Maria Callas defined what it meant to be a diva. And Callas remains one of the towering figures of opera. But, exciting as Callas was as a performer, her voice began to decline while she was still relatively young. Experts and fans alike continue to question what exactly happened to a voice that was both exhilarating and controversial.
The year was 1952, and Callas was performing what would become one of her legendary roles -- Bellini's Norma -- at London's Covent Garden.
There were high expectations about Callas' appearance, and opera critic John Steane was in the audience. What he remembers vividly was the opera's most challenging aria, "Casta Diva," and the feeling that Callas might not hit the highest notes.
"You felt that any miscalculation, just the tiniest degree of miscalculation, and the thread might break; disaster might come. Now, it didn't happen. But there was a certain tension in the air as to the sheer vocal security."
One Singer, Two Voices
Just a few years earlier in Venice, Callas had stunned the opera world with the extraordinary range of her voice. She was performing Brunnhilde in Wagner's Die Walkure, a heavy, challenging role that played to her strengths. Then, on very short notice, she was asked to step into the part of Elvira in Bellini's I Puritani. James Jorden, editor of the online opera site Parterre Box, says no one thought a dramatic soprano like Callas could sing the role of Elvira.
"This was almost the polar opposite [of Wagner]," Jorden says. "It showed off extremely high range. It also showed an ability to sing coloratura, which is a fast, fluid way of singing music that is ordinarily not easy for the more dramatic singers. So people were looking and saying she's the most astonishing singer anyone's ever heard of, and yet no one had ever heard of her."
Callas' ability to sing such a wide range of roles was one of the things that led to her meteoric rise. But critic Conrad Osborne says it also contained the seeds of her vocal decline.
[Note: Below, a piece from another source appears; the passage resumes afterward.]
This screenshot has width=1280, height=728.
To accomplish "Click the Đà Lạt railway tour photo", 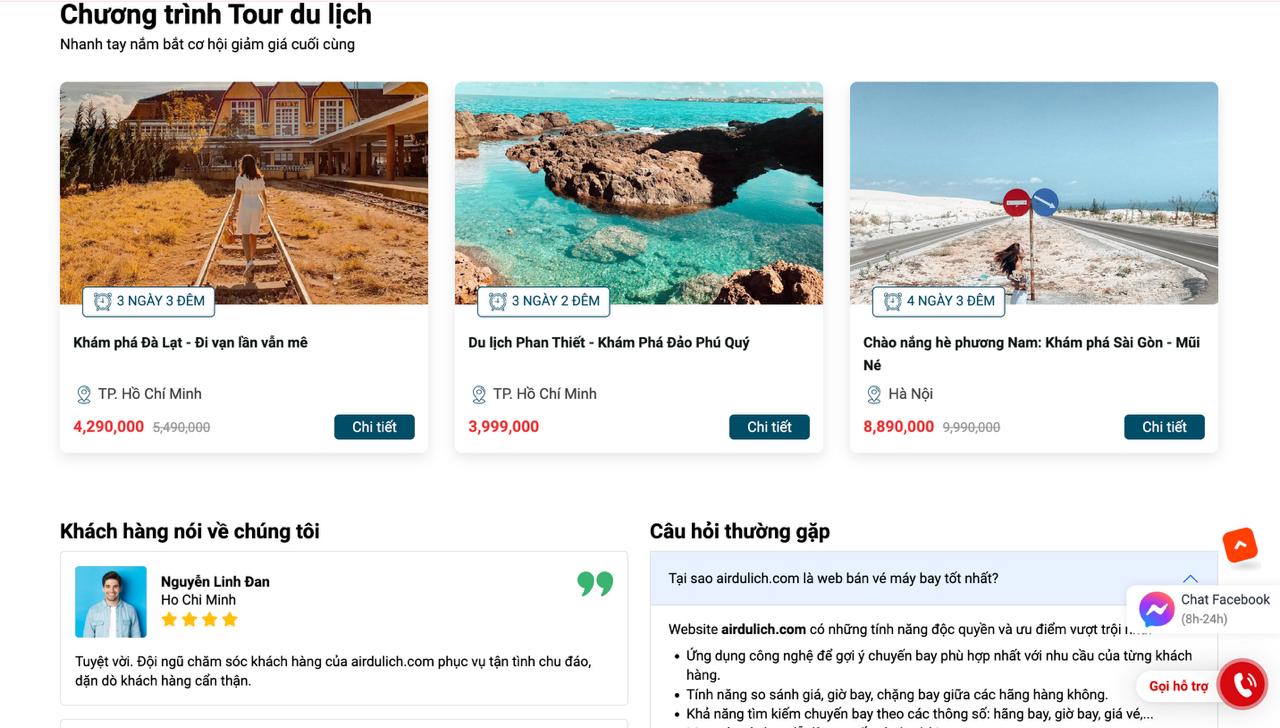I will [x=244, y=180].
Callas' voice was already starting to fail her by the time she was in her 40s -- quite young for an opera singer. A number of factors, including a rapid loss of weight, may explain why. But Osborne, who also teaches voice, says Callas lacked the proper technique to sustain her ambitious repertoire.
Inviting Trouble
"It's very unusual to combine those two ways of singing and to extend the range over that wide of a compass," Osborne says. "And if your structural technique -- I'm talking about the way the voice is balanced and structured so that when you throw a lot of energy into it, the way an athlete does, the coordinations that respond are balanced and efficient -- isn't true all the way up and down that very wide range, then you're inviting some trouble."
But for Callas fans like James Jorden, the diva more than made up for her vocal flaws with her talent for bringing the music to life. Her imperfections set her apart, and her ability to find the emotional meaning in a role was unsurpassed.
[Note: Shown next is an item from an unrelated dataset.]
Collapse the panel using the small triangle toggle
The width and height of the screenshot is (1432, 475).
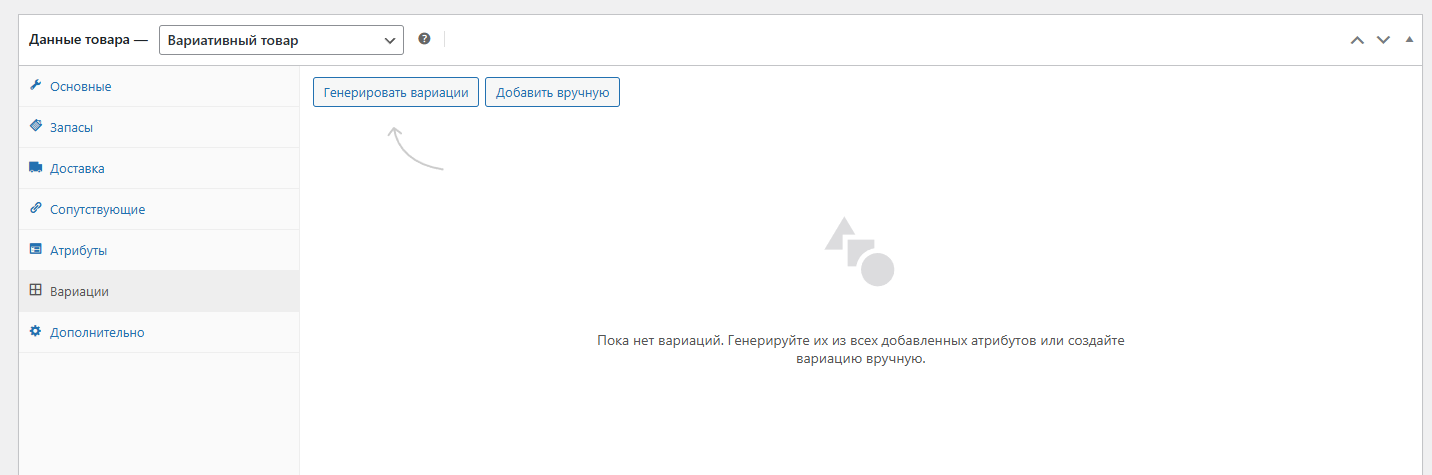click(x=1409, y=40)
"One thing about her voice that made it so striking is that it was unlike anyone else's," Jorden says. "Sometimes, it had sort of a hollow sound, sometimes a very dark sound, sometimes a little shrill on top. So it was an extremely distinctive voice. More important that that, I think, was what she did with the voice; how she used the voice as an expressive instrument."
University of Southern California professor Tim Page says that Callas brought a sense of daring back to opera: She challenged her audience and never bored it.
"The thing about Callas was there was always a keen dramatic intelligence and a real sense of harrowing intensity to her singing, which I think made her extremely special," Page says. "I mean, when you listen to Callas, even after her voice had started to go, it still tends to be an unforgettable musical experience."
Page points to Callas' performance in Bizet's Carmen, late in her career, as an example of the kind of dramatic depth she brought to a role.
"She really is the raw, untamed gypsy girl," Page says. "There is just a ferocity and an intensity here, which you're not really used to from a lot of the recordings of it beforehand, which would concentrate only on nice melodies, prettily sung. Callas' Carmen was not necessarily very pretty, but it was thrilling."
A Great Work Of Art
What makes Callas' voice and her performances so distinctive, according to Jorden, is their complexity. Like any great work of art, he says, one wants to keep coming back to her performances over and over again.
"Every time you come back to a great work of art, you see something different, because you are a different person," Jorden says. "With Callas' singing, even hearing three or four notes strung together, you hear, 'Oh, I didn't hear how she did that before. That's so beautiful; to take just these few simple notes, and to go from this note to that note in such an elegant and graceful way, shows so much and means so much.' And so, every time you listen, you hear something a little different. You hear something a little more sophisticated."
When Jorden was a teenager, Callas made her last tour. It was not well-received. But looking back on it now, Jorden says he regrets not having made the effort to see her. (She died in 1977.) Because, after all, there will never be another Maria Callas.